## Exercise data
* * * * *

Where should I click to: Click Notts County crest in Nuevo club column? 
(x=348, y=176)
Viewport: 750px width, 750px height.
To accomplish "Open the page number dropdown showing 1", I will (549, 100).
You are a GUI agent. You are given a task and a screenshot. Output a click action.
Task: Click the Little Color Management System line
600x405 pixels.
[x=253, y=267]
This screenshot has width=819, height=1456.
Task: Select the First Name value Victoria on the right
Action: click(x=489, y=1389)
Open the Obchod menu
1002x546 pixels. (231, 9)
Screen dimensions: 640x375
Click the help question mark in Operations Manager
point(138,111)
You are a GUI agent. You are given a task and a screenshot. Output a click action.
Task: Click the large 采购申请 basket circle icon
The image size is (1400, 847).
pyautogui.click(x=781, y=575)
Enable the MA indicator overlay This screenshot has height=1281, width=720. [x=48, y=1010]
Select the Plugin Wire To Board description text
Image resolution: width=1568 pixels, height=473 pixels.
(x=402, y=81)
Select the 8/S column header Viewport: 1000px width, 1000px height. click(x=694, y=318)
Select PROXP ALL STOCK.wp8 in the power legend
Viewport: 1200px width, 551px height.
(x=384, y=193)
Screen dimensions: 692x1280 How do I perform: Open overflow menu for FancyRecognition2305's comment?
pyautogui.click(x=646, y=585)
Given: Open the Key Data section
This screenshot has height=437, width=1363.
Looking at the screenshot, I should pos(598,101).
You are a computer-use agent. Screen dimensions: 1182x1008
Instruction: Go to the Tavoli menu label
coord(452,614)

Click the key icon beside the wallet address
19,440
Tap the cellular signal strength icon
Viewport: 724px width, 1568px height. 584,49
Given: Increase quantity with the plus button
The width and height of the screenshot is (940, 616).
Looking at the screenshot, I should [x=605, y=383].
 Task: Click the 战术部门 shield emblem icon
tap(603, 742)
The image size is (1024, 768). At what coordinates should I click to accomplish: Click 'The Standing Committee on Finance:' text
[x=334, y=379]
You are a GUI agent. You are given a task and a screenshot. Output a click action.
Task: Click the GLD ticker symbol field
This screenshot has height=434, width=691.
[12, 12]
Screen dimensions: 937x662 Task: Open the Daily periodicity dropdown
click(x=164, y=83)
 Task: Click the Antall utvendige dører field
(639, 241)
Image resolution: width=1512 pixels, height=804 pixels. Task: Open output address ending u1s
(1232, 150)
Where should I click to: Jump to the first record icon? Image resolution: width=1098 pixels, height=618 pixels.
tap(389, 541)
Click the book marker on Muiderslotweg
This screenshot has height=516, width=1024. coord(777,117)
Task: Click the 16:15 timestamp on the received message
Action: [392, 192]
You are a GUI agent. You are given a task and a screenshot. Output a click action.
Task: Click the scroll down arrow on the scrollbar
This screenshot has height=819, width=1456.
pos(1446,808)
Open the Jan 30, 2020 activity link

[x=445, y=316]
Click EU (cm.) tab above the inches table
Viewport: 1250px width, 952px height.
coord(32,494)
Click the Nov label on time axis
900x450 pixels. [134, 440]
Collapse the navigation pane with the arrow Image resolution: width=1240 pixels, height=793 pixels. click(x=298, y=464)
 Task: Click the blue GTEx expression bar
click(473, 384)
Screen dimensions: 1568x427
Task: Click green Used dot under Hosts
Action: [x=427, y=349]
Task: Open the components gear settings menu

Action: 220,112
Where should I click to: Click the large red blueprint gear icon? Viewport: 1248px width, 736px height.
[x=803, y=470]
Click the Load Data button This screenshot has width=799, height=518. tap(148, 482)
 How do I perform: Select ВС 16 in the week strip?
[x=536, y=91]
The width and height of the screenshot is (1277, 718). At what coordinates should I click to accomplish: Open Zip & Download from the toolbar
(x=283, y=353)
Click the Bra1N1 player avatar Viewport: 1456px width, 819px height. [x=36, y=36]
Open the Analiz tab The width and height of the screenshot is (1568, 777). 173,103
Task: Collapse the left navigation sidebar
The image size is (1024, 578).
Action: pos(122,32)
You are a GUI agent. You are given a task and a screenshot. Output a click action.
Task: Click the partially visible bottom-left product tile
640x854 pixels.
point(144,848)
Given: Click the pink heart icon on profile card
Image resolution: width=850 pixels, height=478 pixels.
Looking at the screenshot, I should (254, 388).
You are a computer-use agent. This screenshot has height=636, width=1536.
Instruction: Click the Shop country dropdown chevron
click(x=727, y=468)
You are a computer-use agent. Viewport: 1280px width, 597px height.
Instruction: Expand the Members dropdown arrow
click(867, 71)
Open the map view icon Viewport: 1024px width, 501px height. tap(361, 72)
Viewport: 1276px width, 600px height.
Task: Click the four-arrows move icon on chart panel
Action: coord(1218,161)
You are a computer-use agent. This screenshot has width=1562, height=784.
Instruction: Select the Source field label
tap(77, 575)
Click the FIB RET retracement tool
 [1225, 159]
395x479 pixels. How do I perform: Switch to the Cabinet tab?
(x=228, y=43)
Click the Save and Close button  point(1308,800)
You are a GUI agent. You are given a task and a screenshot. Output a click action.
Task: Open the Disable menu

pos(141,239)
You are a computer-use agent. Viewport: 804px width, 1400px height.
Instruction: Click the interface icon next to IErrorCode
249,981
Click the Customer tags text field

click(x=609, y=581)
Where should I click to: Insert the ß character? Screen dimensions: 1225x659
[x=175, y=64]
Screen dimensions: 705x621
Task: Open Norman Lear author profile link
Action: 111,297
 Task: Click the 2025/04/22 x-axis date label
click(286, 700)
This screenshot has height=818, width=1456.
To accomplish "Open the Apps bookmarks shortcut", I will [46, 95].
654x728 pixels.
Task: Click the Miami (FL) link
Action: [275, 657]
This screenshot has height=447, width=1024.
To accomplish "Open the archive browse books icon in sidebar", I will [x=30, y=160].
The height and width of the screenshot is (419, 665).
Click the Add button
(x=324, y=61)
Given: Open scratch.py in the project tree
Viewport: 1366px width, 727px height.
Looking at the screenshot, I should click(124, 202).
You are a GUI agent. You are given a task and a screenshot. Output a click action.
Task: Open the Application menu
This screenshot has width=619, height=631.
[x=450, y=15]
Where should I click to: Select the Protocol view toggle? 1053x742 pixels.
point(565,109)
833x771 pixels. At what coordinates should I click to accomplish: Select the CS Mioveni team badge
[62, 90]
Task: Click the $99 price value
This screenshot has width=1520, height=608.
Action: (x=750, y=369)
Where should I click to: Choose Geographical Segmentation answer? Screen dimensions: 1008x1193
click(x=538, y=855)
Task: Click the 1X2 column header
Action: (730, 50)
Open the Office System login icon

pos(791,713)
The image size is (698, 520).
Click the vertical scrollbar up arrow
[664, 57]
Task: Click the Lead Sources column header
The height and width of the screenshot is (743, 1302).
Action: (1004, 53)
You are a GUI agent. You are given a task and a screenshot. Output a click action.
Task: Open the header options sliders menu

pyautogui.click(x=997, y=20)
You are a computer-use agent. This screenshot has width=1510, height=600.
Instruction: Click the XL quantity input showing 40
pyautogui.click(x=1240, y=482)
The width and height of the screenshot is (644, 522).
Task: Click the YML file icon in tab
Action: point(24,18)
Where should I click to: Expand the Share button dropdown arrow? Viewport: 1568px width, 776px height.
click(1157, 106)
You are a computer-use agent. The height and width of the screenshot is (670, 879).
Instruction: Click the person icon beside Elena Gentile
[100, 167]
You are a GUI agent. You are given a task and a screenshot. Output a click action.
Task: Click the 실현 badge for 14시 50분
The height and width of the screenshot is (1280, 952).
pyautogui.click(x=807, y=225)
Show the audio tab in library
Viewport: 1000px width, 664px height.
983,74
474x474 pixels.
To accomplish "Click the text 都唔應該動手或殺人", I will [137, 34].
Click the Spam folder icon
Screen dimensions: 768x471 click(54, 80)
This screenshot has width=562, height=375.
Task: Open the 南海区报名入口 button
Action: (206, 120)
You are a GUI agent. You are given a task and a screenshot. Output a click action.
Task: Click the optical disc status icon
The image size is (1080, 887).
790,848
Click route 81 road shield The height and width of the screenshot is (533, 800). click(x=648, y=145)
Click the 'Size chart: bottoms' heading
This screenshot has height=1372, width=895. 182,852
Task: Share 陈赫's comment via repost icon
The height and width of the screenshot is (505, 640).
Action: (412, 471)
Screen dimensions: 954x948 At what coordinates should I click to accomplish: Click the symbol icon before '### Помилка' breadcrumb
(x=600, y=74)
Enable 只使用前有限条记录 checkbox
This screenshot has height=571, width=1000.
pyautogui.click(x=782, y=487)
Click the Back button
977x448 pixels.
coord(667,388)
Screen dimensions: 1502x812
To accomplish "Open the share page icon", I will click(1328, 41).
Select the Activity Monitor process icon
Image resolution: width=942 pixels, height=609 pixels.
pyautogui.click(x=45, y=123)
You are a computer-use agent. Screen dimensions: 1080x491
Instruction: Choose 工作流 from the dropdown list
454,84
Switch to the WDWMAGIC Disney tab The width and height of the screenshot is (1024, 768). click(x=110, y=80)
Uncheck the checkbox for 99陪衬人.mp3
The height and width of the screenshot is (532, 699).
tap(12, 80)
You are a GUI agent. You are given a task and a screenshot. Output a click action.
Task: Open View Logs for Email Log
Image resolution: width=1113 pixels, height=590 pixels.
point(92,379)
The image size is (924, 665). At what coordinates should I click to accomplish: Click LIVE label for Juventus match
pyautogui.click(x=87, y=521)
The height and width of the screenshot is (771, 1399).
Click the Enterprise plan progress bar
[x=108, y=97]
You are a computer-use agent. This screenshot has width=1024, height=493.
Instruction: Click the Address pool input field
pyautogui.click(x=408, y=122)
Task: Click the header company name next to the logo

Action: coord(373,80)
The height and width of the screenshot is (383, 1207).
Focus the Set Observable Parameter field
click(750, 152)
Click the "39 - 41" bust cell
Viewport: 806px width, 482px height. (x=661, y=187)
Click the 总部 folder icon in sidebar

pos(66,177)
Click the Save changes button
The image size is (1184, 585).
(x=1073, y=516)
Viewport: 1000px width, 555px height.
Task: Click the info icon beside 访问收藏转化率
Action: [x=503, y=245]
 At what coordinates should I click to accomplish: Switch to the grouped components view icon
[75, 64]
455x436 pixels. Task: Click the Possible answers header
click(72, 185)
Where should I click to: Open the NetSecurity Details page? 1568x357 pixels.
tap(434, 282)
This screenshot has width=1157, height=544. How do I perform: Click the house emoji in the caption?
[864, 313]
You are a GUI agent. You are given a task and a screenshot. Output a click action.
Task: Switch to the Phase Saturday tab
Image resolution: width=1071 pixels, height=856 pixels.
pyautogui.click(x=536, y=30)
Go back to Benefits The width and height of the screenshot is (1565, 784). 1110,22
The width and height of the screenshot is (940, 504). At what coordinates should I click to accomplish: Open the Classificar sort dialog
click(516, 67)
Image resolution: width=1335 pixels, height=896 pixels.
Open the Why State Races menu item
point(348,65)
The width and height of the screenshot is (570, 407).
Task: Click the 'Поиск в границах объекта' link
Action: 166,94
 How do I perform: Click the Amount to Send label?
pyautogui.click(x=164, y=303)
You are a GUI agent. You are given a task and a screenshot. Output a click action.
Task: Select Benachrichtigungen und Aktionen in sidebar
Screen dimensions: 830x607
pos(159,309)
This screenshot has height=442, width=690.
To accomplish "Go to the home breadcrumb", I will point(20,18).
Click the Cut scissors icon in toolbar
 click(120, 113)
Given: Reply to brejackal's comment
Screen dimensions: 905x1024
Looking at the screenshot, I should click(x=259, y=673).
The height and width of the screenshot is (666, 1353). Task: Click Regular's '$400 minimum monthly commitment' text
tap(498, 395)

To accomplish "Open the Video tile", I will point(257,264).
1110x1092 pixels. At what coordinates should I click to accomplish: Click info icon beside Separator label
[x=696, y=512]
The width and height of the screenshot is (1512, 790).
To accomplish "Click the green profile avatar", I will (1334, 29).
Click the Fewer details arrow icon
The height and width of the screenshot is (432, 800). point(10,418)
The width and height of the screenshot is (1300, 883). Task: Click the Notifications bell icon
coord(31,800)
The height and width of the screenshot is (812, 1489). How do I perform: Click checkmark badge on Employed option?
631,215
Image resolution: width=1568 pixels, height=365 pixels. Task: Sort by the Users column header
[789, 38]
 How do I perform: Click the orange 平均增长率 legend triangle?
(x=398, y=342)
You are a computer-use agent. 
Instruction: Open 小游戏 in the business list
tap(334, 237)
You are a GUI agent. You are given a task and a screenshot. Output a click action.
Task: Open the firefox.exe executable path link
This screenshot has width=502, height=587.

* * * * *

## Problem details
In the listing above, find the line with "The image size is (924, 665)." and the line with "Task: Switch to the Phase Saturday tab". Output those two lines and every line between them, exactly as written.

## Task solution
The image size is (924, 665). At what coordinates should I click to accomplish: Click LIVE label for Juventus match
pyautogui.click(x=87, y=521)
The height and width of the screenshot is (771, 1399).
Click the Enterprise plan progress bar
[x=108, y=97]
You are a computer-use agent. This screenshot has width=1024, height=493.
Instruction: Click the Address pool input field
pyautogui.click(x=408, y=122)
Task: Click the header company name next to the logo

Action: coord(373,80)
The height and width of the screenshot is (383, 1207).
Focus the Set Observable Parameter field
click(750, 152)
Click the "39 - 41" bust cell
Viewport: 806px width, 482px height. (x=661, y=187)
Click the 总部 folder icon in sidebar

pos(66,177)
Click the Save changes button
The image size is (1184, 585).
(x=1073, y=516)
Viewport: 1000px width, 555px height.
Task: Click the info icon beside 访问收藏转化率
Action: [x=503, y=245]
 At what coordinates should I click to accomplish: Switch to the grouped components view icon
[75, 64]
455x436 pixels. Task: Click the Possible answers header
click(72, 185)
Where should I click to: Open the NetSecurity Details page? 1568x357 pixels.
tap(434, 282)
This screenshot has width=1157, height=544. How do I perform: Click the house emoji in the caption?
[864, 313]
You are a GUI agent. You are given a task and a screenshot. Output a click action.
Task: Switch to the Phase Saturday tab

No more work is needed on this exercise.